The CDN solves a wide range of problems, ranging from the difficult to the impossible, for almost any company not specialised in content delivery to handle. Without going into too much detail, imagine you are distributing data from a web server you have set up in your local office on your local computer system.

Your service is exposed to the internet, just plain, as is, and the entire world is invited to browse your system. Connections will thus be direct, unfiltered and unbound by any restrictions.

World map illustrating connections from many locations to a single server

Initially, everything works just fine, but as interest grows, so does the load on your system. You try to manage it by ramping up your server capacity, adding more servers and setting up load balancing between them, splitting your service into parts which are served from different systems and so on, but the load keeps going up. Maintenance time and costs skyrocket, and on top of that, you are starting to get other problems.

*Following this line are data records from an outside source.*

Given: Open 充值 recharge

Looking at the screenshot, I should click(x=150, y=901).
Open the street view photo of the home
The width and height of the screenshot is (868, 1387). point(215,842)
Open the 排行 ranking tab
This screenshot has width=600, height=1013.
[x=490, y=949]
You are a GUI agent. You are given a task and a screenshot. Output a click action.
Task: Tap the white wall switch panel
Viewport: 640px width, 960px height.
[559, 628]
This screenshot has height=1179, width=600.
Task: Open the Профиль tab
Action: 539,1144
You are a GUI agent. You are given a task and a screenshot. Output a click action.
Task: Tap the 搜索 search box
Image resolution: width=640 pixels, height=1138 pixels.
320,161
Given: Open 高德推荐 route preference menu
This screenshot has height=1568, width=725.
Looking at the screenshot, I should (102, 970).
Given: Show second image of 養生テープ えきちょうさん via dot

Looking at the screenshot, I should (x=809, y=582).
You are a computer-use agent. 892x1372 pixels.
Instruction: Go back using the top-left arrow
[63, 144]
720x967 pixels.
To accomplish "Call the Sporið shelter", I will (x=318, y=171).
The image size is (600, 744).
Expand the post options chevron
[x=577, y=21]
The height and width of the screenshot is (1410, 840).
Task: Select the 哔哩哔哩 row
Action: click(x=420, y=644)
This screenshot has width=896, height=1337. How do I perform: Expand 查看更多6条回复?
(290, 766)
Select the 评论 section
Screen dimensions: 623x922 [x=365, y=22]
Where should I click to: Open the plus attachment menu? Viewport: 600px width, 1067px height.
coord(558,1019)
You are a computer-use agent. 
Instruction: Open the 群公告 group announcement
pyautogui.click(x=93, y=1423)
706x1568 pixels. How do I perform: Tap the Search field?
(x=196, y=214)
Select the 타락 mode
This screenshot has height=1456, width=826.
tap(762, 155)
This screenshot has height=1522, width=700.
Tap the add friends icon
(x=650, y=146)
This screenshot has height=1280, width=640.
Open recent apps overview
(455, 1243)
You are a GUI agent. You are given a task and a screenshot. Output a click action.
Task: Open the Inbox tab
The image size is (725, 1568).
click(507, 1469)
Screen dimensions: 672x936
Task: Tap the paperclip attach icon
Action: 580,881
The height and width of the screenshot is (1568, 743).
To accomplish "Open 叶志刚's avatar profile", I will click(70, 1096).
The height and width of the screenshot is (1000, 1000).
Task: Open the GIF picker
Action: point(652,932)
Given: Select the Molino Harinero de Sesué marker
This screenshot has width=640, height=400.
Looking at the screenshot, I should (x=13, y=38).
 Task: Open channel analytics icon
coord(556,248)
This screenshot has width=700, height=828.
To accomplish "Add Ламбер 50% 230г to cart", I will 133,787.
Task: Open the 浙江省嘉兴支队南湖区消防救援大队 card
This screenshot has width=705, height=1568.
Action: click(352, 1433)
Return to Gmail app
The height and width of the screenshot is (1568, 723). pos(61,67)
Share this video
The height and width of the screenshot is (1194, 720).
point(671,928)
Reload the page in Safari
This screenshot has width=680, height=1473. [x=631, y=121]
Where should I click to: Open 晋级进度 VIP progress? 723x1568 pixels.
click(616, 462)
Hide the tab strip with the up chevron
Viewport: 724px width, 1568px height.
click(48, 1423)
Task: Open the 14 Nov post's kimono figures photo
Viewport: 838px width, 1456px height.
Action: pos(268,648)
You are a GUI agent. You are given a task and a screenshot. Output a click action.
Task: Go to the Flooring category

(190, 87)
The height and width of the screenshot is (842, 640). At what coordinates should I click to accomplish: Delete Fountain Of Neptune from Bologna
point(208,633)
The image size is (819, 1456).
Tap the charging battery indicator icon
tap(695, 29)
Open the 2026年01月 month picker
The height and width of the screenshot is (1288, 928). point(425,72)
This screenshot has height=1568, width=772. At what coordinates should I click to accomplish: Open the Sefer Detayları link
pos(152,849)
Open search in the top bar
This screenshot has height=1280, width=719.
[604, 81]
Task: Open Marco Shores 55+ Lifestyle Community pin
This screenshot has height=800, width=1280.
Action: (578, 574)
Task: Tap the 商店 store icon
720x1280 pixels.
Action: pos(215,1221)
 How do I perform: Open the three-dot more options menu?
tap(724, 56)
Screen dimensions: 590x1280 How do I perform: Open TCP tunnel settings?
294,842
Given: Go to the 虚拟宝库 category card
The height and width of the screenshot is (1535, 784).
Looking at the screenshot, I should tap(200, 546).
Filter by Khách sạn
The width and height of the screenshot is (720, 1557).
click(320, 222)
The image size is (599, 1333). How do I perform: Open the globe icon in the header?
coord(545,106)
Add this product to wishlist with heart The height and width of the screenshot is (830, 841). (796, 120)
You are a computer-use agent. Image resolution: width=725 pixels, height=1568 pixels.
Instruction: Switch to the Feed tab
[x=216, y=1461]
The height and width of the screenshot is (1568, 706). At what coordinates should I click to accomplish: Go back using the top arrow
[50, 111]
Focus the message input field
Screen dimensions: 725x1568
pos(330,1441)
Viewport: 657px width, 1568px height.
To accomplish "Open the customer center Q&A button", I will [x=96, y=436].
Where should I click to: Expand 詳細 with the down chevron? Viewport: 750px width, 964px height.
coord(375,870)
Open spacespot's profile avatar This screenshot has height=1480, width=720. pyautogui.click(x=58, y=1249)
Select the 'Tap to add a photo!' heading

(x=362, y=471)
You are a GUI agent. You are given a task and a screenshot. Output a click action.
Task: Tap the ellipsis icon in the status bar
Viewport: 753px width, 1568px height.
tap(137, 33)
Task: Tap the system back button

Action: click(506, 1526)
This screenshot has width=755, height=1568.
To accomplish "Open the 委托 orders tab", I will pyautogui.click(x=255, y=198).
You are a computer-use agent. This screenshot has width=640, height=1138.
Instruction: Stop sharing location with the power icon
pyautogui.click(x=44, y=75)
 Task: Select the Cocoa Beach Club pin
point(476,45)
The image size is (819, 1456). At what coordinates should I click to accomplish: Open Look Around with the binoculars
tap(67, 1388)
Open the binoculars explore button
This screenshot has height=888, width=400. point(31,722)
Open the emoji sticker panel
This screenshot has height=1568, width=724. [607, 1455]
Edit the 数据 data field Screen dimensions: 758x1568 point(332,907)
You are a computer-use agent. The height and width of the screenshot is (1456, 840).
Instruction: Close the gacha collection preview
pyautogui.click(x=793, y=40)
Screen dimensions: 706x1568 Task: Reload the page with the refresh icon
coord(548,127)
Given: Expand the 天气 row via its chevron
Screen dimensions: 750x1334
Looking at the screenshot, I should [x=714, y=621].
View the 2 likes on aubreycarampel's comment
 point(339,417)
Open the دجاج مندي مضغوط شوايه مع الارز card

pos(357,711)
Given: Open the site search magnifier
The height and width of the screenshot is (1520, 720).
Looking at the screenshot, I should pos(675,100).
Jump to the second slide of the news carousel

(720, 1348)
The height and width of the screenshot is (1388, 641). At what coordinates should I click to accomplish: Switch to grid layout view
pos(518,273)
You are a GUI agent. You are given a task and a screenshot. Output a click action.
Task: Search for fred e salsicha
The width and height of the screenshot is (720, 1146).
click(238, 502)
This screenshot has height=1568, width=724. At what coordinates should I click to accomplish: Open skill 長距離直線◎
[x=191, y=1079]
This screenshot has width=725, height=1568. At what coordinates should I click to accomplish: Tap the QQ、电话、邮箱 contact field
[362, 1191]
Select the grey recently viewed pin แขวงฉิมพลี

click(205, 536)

Not everyone out there is playing nice. The world, unfortunately, is full of people with criminal intent, continuously probing the internet for soft targets. You quickly experience all sorts of problems, ranging from scraping to DDoS-ing to attempts to install malware or ransomware. To handle this, you need to ramp up your cyber security, investing in a desperately needed new skillset and installing defences. In reality, you will likely suffer recurring bouts of downtime while you try to handle the onslaught. Maybe you’ll keep up with the attackers, maybe not.

CDN enabled setup

A better approach then is to make use of a Content Delivery Network, a CDN.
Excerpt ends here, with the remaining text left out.